# SUPPLIED ENTRIES
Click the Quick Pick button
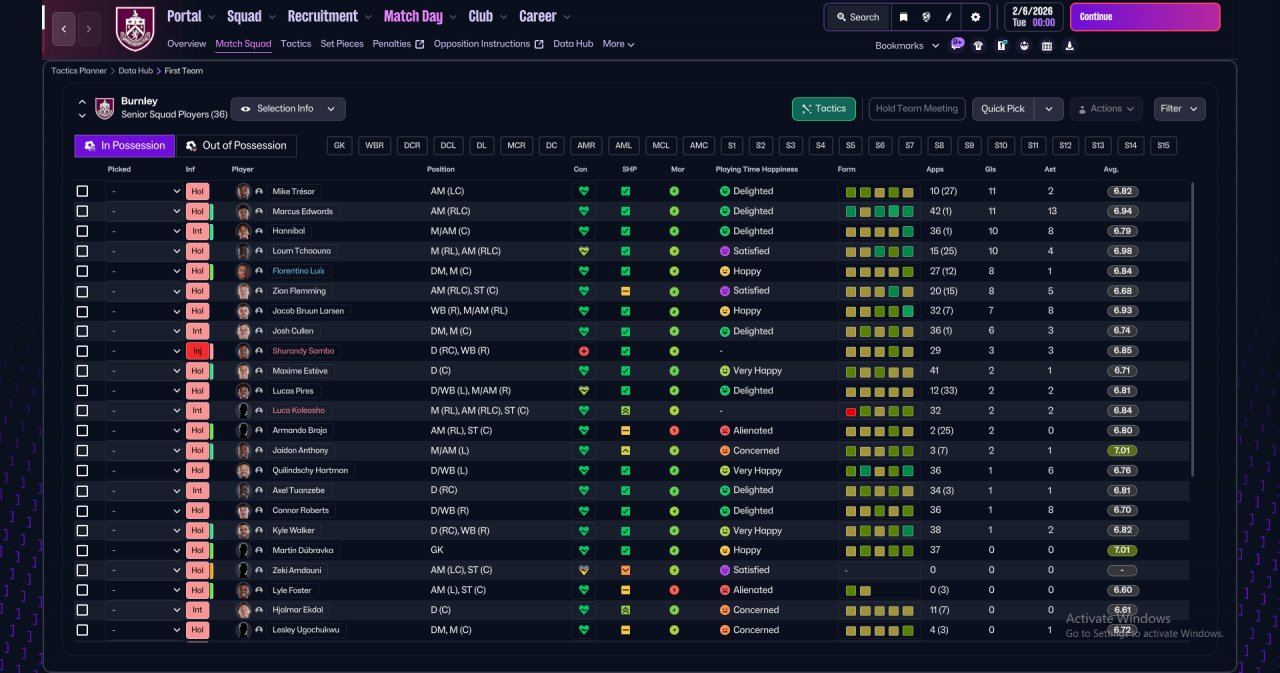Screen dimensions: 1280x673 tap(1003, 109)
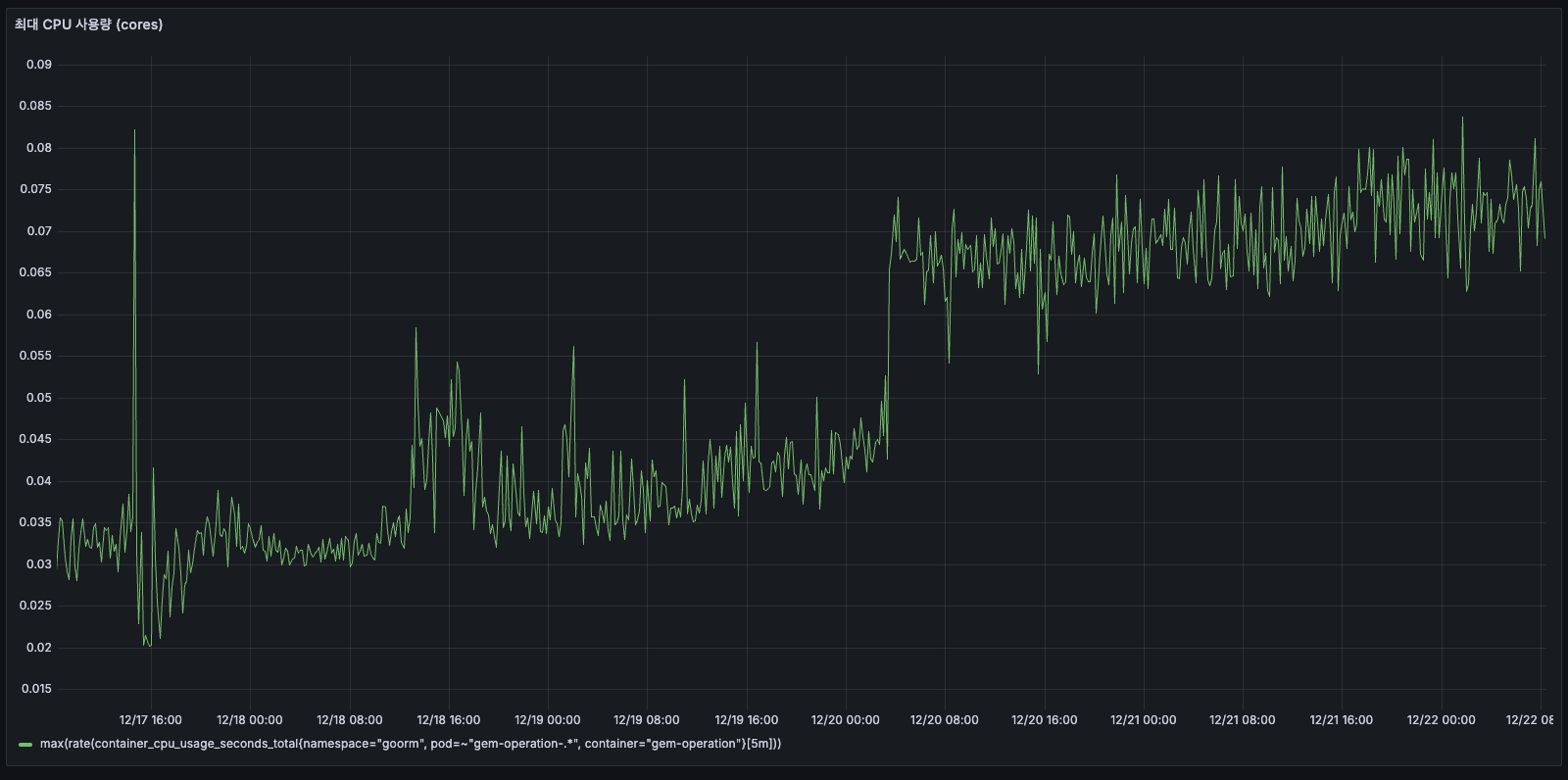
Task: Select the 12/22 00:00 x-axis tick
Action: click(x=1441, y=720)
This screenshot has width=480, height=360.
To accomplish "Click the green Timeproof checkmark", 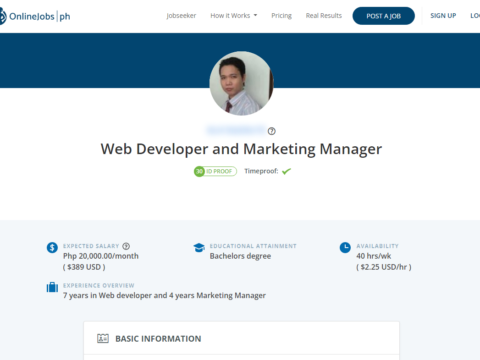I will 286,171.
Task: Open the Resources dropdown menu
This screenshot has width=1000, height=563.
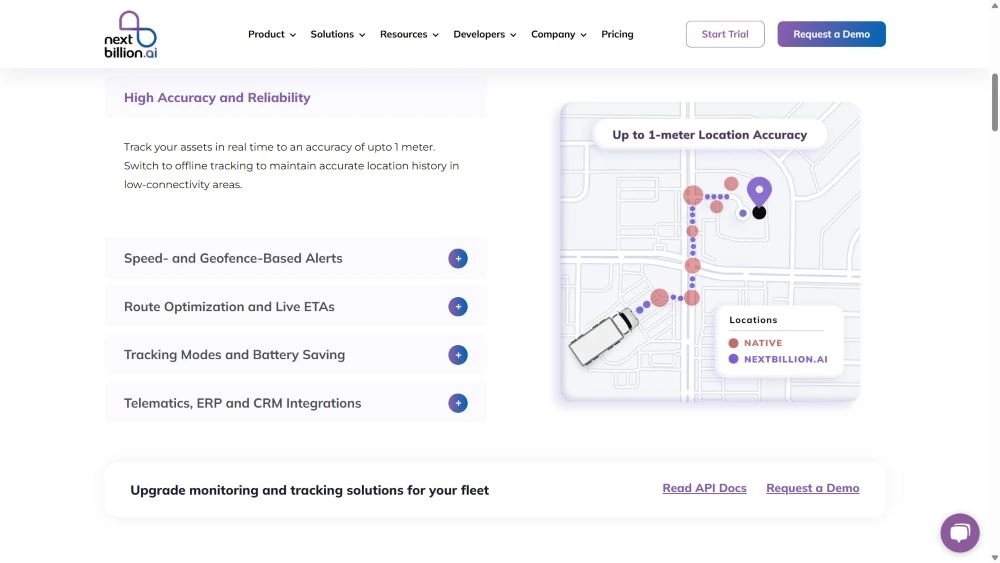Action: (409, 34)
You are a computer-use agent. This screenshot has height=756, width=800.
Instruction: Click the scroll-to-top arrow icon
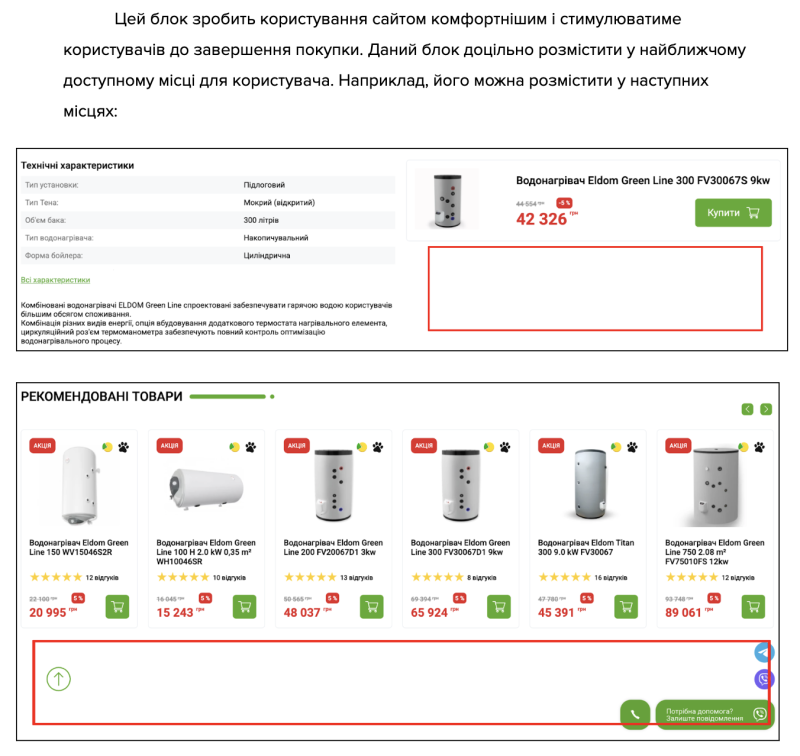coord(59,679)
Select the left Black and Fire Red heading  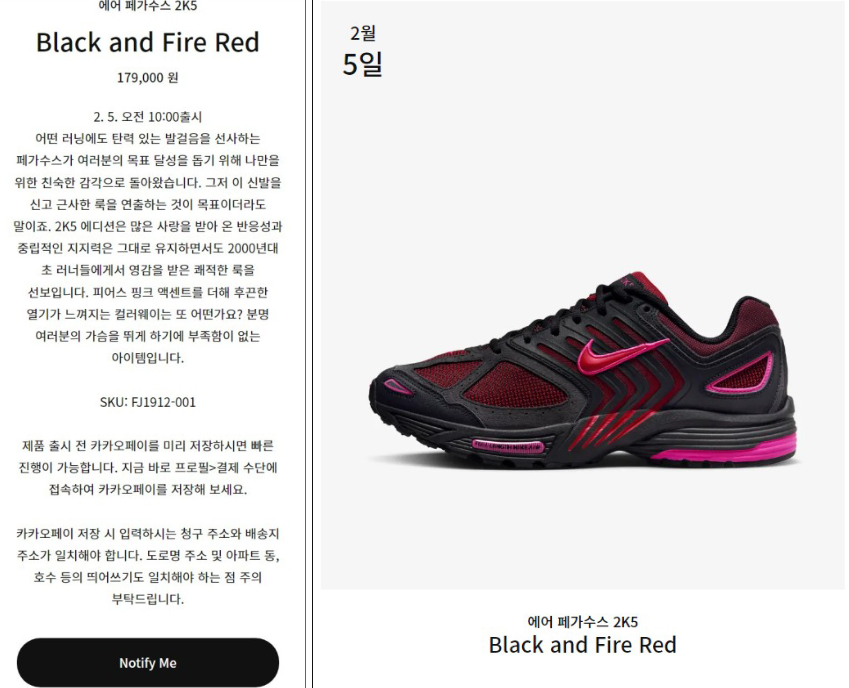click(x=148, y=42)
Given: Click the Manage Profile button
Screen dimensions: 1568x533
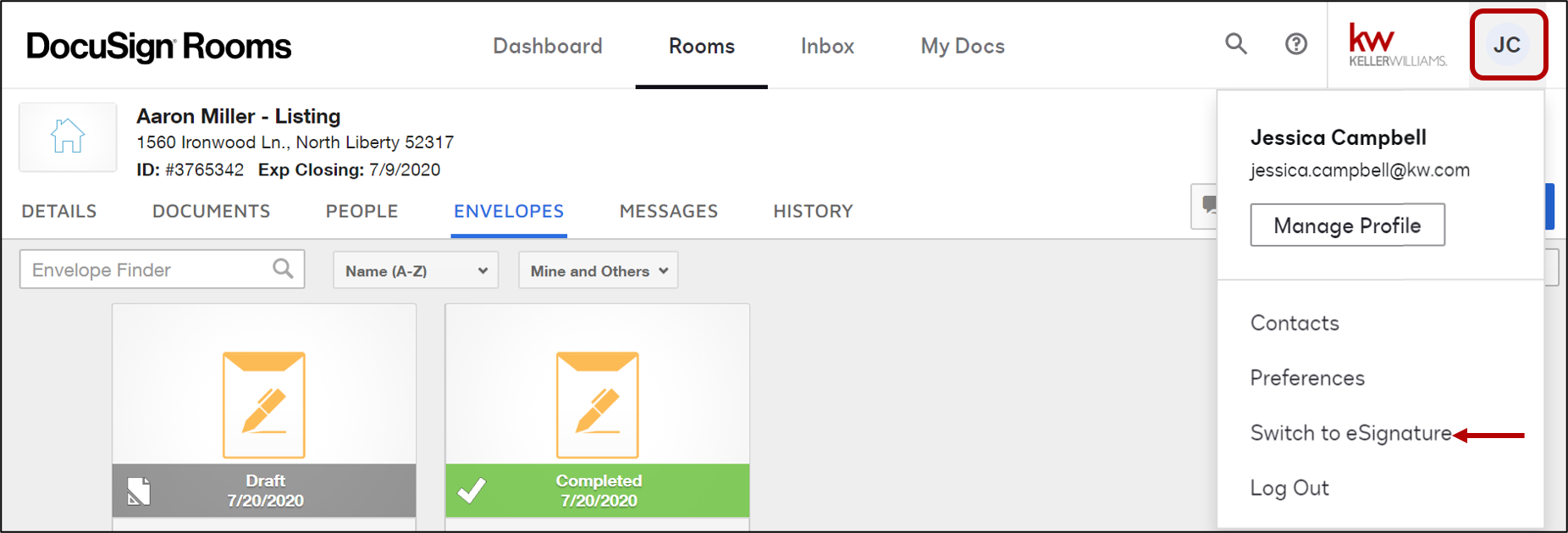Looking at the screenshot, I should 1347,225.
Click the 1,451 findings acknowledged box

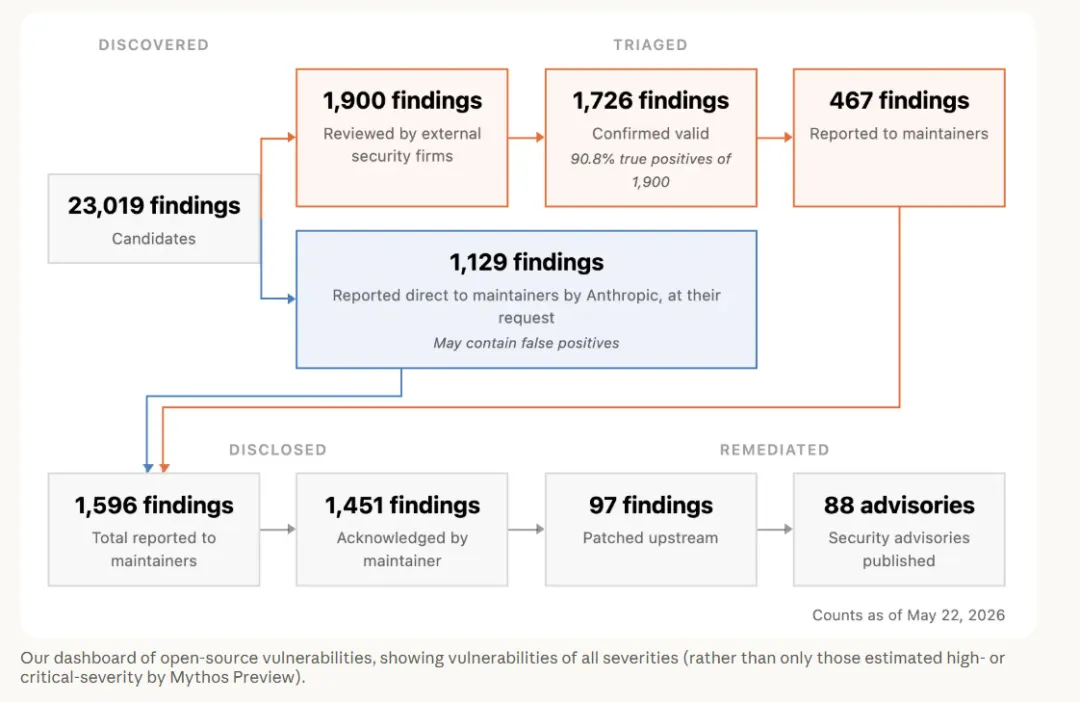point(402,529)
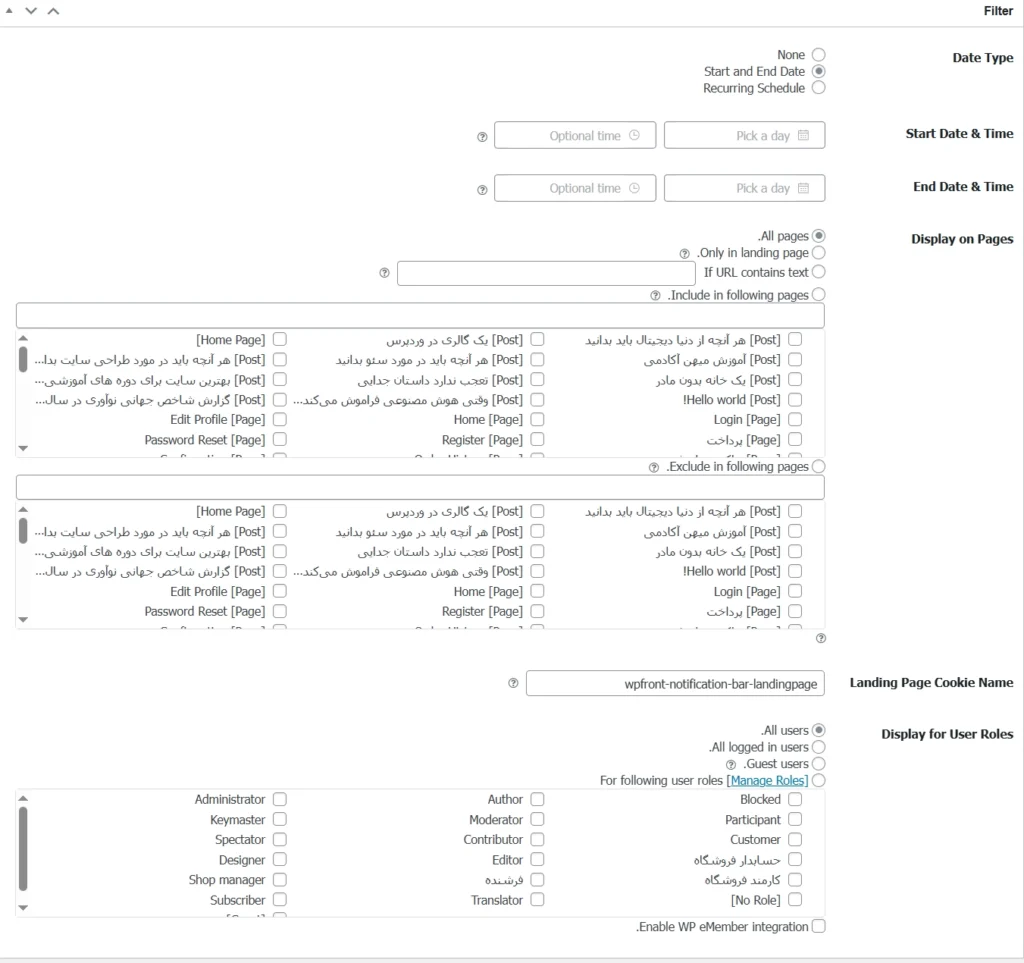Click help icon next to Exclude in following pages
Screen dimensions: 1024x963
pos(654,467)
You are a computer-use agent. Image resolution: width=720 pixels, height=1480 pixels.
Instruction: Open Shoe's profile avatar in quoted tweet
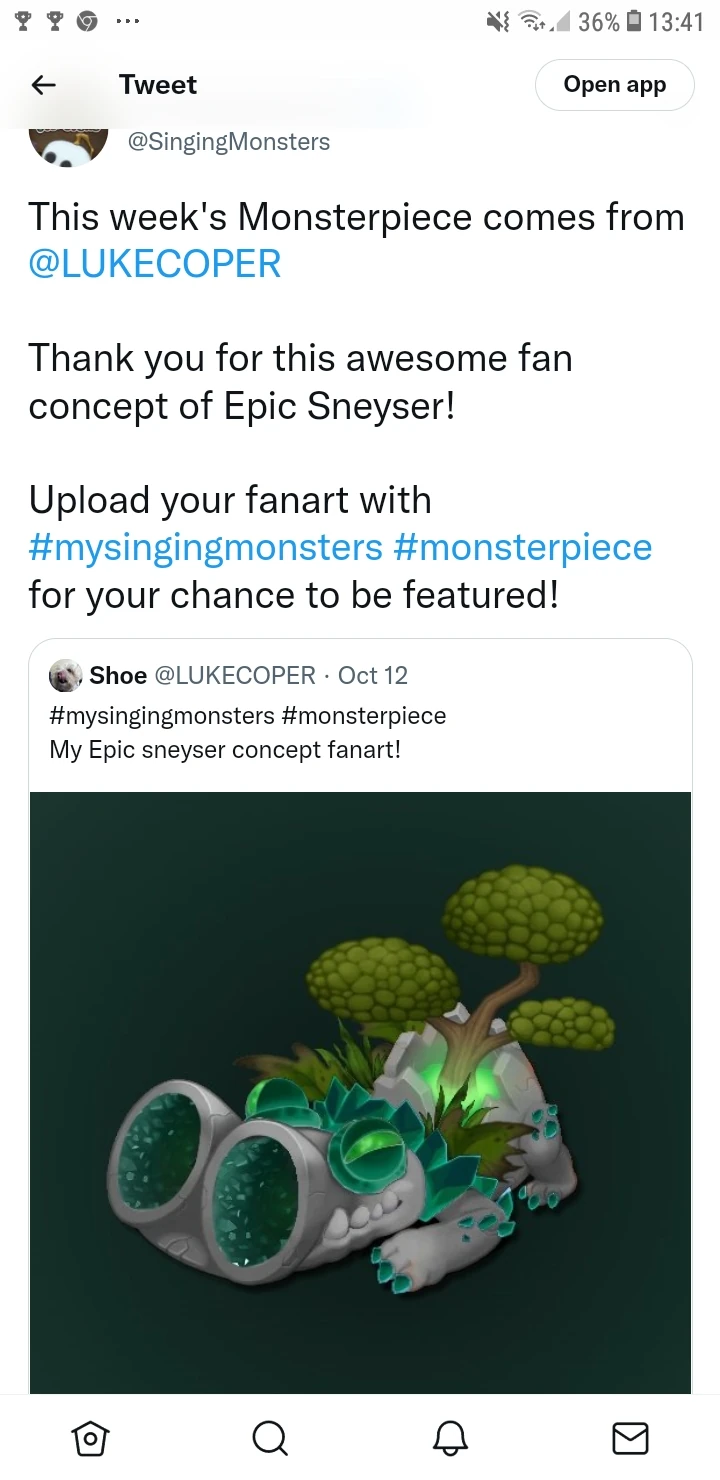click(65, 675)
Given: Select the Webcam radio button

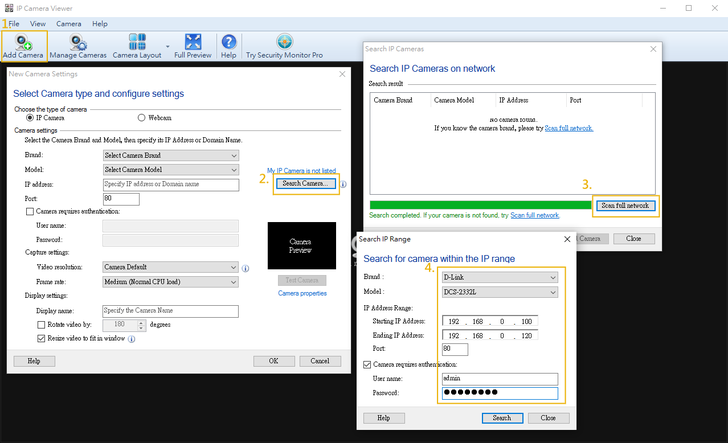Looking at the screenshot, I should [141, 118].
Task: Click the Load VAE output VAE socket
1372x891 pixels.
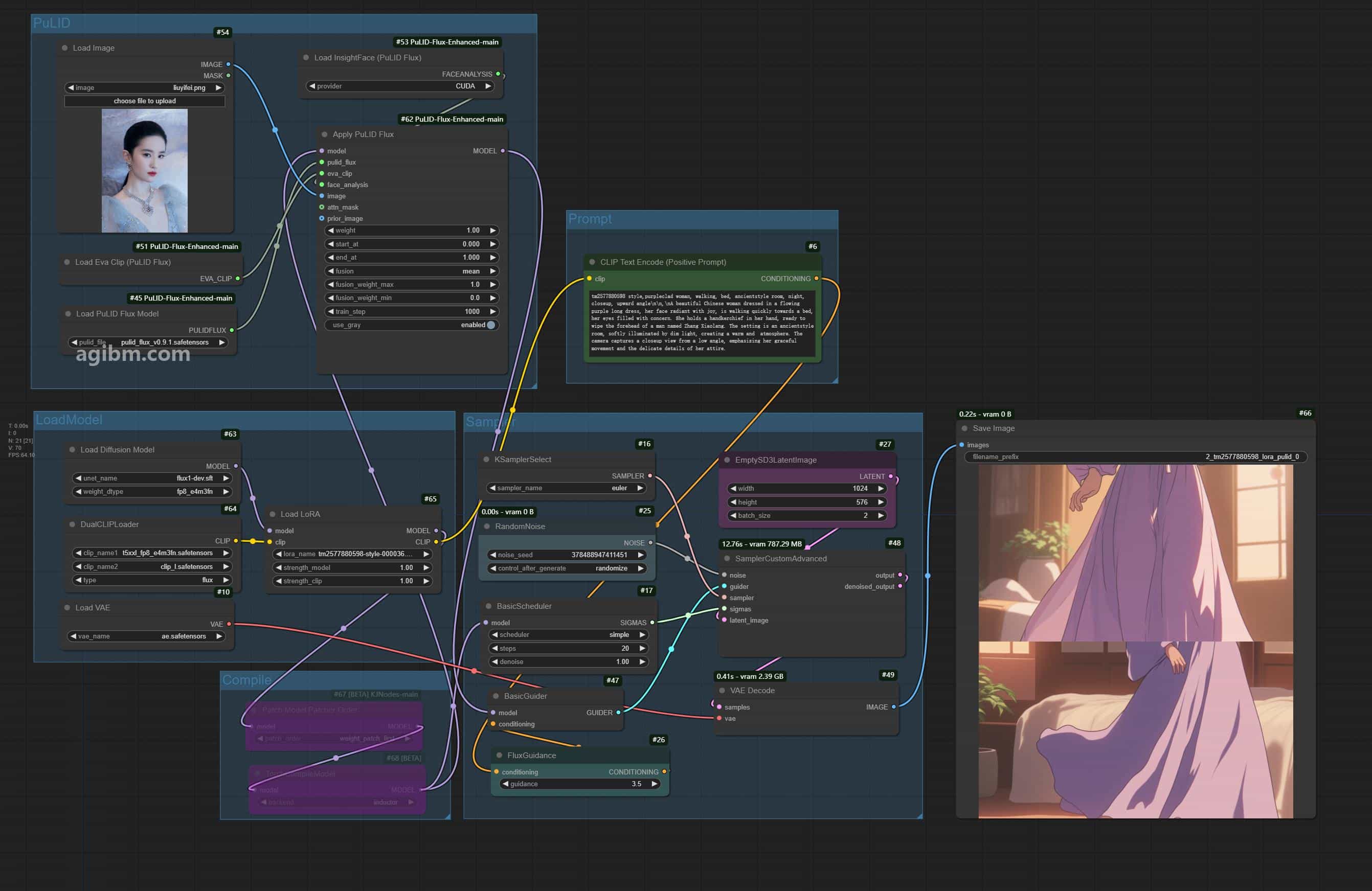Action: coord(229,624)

# WORK TO BE COMPLETED
Determine how many lines of the data contain the word "computer", and reply with that number only.

# RESPONSE
2